Nach Anfängen mit seiner Birthday Party bemühte sich der gebürtige Australier bald von Westberlin aus, diesbezüglich eine Karriere zu starten. Er scharte einen Lumpentrupp um sich, der sich The Bad Seeds nannte und vor allem durch Blixa Bargeld auffiel, der zwar nicht Gitarre spielen, dafür aber schreien konnte wie eine Katze, die gerade massakriert wird – wie Cave es einmal formulierte. So ging es darum, einen auf Neu- und Endzeit gepolten, mit den Mitteln des Punk abgefertigten Blues in die Welt zu setzen, den man so noch nicht gehört hatte. Siehe dazu frühe Arbeiten wie "From Her To Eternity" oder "The Firstborn Is Dead".

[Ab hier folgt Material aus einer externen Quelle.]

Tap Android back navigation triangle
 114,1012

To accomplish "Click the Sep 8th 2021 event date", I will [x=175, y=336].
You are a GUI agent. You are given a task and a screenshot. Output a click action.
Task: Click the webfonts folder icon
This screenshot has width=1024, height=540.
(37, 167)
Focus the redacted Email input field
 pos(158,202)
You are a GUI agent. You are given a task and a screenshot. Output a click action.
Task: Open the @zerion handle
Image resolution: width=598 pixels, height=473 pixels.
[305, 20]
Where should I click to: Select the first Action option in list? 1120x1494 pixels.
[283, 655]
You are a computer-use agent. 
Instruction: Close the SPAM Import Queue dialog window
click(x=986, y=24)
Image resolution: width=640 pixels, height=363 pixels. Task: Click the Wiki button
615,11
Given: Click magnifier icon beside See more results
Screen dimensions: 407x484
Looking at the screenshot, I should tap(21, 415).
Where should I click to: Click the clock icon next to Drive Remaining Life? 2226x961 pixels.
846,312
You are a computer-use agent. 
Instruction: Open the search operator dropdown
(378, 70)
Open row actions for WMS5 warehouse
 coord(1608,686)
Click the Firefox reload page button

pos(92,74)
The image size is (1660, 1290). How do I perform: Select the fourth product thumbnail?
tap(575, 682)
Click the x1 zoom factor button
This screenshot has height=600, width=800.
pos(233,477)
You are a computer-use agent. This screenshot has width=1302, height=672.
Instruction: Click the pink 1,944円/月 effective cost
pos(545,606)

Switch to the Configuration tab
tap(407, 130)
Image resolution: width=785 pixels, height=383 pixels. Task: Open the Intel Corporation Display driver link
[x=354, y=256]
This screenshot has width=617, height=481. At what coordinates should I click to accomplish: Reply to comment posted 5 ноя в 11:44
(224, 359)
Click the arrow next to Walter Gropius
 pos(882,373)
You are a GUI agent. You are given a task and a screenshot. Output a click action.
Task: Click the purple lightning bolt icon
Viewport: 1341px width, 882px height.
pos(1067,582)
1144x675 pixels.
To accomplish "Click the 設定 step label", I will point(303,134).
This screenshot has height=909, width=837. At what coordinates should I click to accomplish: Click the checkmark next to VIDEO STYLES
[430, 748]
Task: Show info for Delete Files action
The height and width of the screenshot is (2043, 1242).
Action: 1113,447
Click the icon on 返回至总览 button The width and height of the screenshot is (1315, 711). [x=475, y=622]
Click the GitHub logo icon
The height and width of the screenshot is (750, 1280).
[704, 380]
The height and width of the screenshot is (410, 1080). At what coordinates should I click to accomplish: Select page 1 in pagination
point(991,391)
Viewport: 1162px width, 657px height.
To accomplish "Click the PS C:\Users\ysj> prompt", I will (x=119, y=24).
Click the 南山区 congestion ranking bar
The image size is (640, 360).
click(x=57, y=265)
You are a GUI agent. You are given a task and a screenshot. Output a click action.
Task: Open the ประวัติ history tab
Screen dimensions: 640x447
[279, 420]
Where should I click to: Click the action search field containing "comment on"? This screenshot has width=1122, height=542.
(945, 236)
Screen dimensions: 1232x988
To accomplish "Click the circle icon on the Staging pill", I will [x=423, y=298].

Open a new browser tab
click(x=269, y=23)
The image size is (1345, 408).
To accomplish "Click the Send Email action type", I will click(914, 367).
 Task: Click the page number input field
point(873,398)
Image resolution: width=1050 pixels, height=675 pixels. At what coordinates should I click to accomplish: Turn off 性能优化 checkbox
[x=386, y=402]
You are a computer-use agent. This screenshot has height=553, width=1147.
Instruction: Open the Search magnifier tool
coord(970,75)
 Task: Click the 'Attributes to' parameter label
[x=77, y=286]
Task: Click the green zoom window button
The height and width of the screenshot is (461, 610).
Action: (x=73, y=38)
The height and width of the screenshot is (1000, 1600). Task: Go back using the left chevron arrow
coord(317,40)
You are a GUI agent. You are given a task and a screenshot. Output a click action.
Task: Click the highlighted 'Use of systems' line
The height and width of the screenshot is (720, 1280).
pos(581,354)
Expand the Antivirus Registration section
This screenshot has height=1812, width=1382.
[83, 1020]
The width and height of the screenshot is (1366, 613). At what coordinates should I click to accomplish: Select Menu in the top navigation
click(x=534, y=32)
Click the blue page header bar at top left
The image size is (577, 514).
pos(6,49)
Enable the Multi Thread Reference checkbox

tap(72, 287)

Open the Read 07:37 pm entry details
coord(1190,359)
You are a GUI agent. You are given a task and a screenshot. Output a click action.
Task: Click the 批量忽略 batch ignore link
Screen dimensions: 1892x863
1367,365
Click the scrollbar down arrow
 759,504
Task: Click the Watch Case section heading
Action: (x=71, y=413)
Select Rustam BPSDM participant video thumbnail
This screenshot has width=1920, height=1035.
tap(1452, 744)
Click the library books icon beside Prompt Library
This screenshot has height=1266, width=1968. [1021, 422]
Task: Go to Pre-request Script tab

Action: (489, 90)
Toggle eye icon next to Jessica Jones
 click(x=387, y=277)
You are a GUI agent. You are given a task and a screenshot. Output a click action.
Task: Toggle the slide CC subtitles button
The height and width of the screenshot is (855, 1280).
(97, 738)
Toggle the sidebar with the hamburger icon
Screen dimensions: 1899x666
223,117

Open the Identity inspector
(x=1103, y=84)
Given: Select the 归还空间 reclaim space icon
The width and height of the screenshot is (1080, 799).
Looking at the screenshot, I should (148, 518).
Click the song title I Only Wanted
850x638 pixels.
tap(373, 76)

Blues-Punk aus der Ursuppe
Die Wandlung in Richtung Struktur und Ballade führte Cave langsam, aber bestimmt in Richtung allgemeine Verträglichkeit. Über den Welthit "Where The Wild Roses Grow" im Duett mit Kylie Minogue und seine Neuerfindung mit dem genial zurückgenommenen Album "The Boatman’s Call" (1997) gilt er spätestens seit "No More Shall We Part" aus dem Jahr 2001 als Herr der stillen Töne.
Vermutlich auch, um es sich selbst noch einmal zu beweisen, rief Cave fünf Jahre darauf gemeinsam mit dem Multiinstrumentalisten Warren Ellis sowie Martyn Casey am Bass und Jim Sclavunos am Schlagzeug das Projekt Grinderman ins Leben. Dabei geht es nun nicht mehr ums Tüfteln. Ohne Vorgaben und Konzept entsteht die Musik Grindermans frei von der Leber.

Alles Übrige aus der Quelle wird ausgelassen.